◆ STATED GOAL ◆
Rewrite every line of the item coordinate records below as a JSON list of strings, one string per line, skipping blank lines and leaving out the pictures.

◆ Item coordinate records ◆
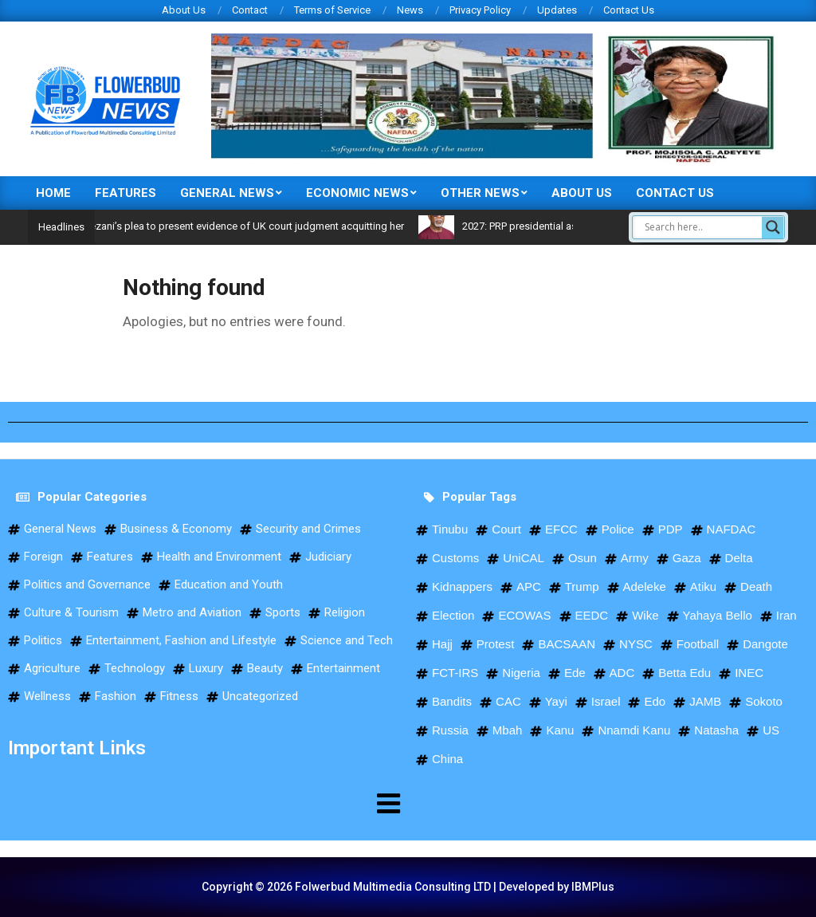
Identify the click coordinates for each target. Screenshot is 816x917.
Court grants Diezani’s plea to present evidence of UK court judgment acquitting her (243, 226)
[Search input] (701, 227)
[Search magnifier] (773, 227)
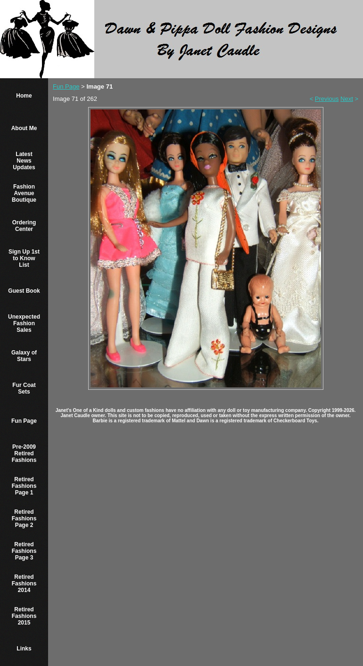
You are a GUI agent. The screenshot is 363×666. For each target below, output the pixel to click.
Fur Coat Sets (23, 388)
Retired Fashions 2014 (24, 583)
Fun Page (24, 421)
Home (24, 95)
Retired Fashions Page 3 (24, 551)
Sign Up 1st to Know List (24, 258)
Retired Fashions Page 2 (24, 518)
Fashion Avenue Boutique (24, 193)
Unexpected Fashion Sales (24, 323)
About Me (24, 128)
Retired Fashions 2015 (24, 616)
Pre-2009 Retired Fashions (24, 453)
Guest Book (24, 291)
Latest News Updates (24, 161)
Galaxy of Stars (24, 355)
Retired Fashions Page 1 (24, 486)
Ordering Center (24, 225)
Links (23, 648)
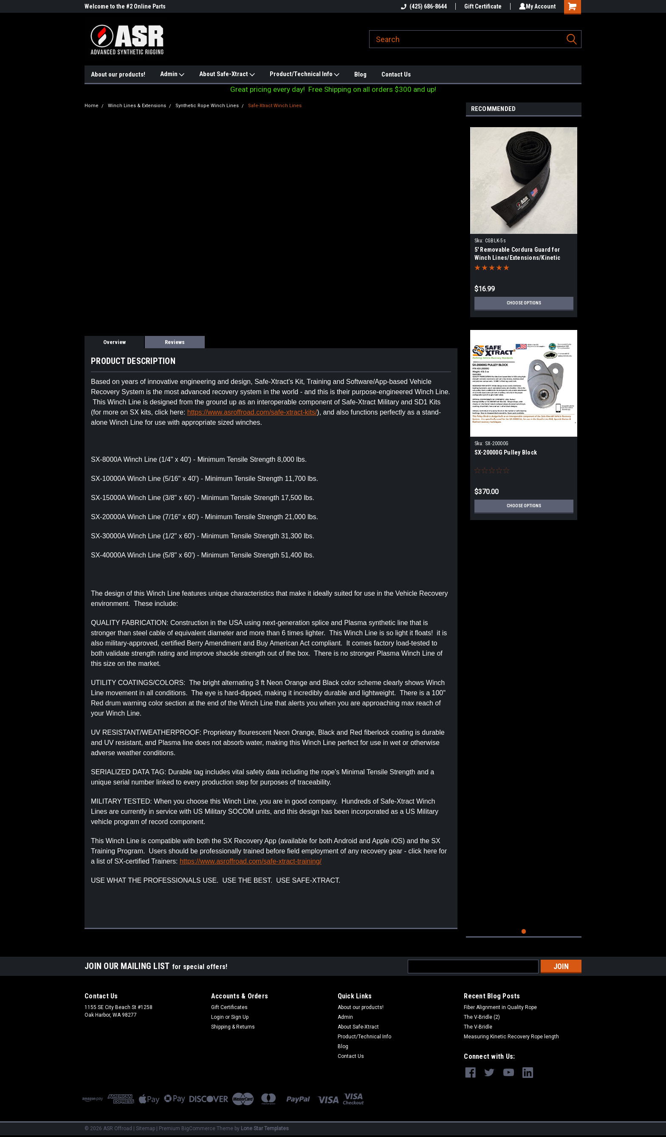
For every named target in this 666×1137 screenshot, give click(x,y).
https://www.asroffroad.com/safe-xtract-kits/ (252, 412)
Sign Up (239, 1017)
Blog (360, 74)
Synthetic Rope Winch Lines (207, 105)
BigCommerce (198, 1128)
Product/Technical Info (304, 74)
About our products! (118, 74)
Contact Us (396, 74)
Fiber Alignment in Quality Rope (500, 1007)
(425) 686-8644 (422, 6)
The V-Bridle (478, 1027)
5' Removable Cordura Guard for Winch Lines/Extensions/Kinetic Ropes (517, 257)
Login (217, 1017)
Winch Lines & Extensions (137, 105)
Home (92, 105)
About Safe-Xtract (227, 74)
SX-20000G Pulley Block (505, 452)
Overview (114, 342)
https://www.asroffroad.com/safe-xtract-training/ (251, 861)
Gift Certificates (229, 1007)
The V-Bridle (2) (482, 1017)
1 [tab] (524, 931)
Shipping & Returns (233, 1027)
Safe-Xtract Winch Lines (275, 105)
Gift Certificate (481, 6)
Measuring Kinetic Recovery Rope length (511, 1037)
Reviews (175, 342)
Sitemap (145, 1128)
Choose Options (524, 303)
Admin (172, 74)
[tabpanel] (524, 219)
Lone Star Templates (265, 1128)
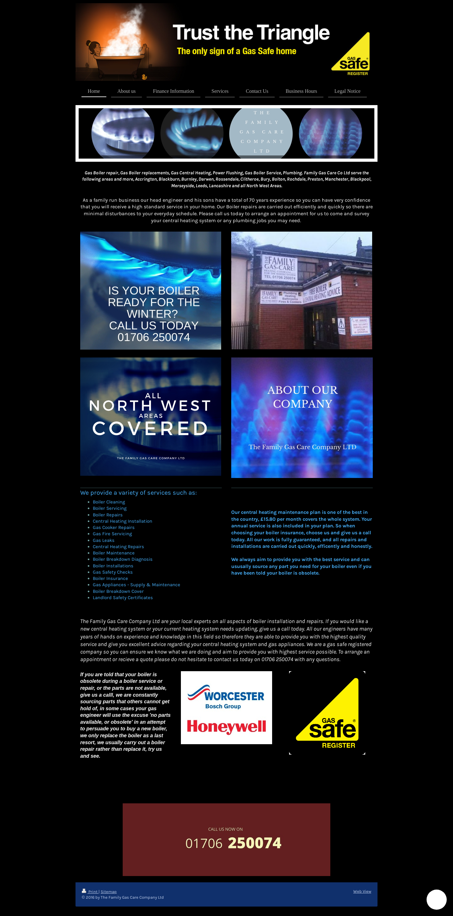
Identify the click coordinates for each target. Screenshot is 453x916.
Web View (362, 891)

◆ REPLY TO THE TASK ◆
[
  "Identify the click coordinates for each target. Screenshot is 816x917.",
  "Court grants Diezani’s plea to present evidence of UK court judgment acquitting her (243, 226)",
  "[Search input] (701, 227)",
  "[Search magnifier] (773, 227)",
  "You are a GUI agent. The screenshot is 363×666. For each target below, output the pixel to click.",
  "Fur Coat Sets (23, 388)",
  "Retired Fashions 2014 (24, 583)",
  "Fun Page (24, 421)",
  "Home (24, 95)",
  "Retired Fashions Page 3 (24, 551)",
  "Sign Up 1st to Know List (24, 258)",
  "Retired Fashions Page 2 (24, 518)",
  "Fashion Avenue Boutique (24, 193)",
  "Unexpected Fashion Sales (24, 323)",
  "About Me (24, 128)",
  "Retired Fashions 2015 (24, 616)",
  "Pre-2009 Retired Fashions (24, 453)",
  "Guest Book (24, 291)",
  "Latest News Updates (24, 161)",
  "Galaxy of Stars (24, 355)",
  "Retired Fashions Page 1 (24, 486)",
  "Ordering Center (24, 225)",
  "Links (23, 648)",
  "For every named target in this 666×1137 screenshot, give click(x,y).",
  "https://www.asroffroad.com/safe-xtract-kits/ (252, 412)",
  "Sign Up (239, 1017)",
  "Blog (360, 74)",
  "Synthetic Rope Winch Lines (207, 105)",
  "BigCommerce (198, 1128)",
  "Product/Technical Info (304, 74)",
  "About our products! (118, 74)",
  "Contact Us (396, 74)",
  "Fiber Alignment in Quality Rope (500, 1007)",
  "(425) 686-8644 (422, 6)",
  "The V-Bridle (478, 1027)",
  "5' Removable Cordura Guard for Winch Lines/Extensions/Kinetic Ropes (517, 257)",
  "Login (217, 1017)",
  "Winch Lines & Extensions (137, 105)",
  "Home (92, 105)",
  "About Safe-Xtract (227, 74)",
  "SX-20000G Pulley Block (505, 452)",
  "Overview (114, 342)",
  "https://www.asroffroad.com/safe-xtract-training/ (251, 861)",
  "Gift Certificates (229, 1007)",
  "The V-Bridle (2) (482, 1017)",
  "1 [tab] (524, 931)",
  "Shipping & Returns (233, 1027)",
  "Safe-Xtract Winch Lines (275, 105)",
  "Gift Certificate (481, 6)",
  "Measuring Kinetic Recovery Rope length (511, 1037)",
  "Reviews (175, 342)",
  "Sitemap (145, 1128)",
  "Choose Options (524, 303)",
  "Admin (172, 74)",
  "[tabpanel] (524, 219)",
  "Lone Star Templates (265, 1128)",
  "Identify the click coordinates for each target. Screenshot is 453x916.",
  "Web View (362, 891)"
]